▸ **Problem description**: The records must be returned word for word.
** Opening Excerpted records block **
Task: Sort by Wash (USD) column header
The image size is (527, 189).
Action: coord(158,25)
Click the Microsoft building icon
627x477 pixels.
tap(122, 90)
** Closing Excerpted records block **
▸ **Answer space**:
Task: Sort by Wash (USD) column header
The image size is (527, 189).
Action: coord(158,25)
Click the Microsoft building icon
627x477 pixels.
tap(122, 90)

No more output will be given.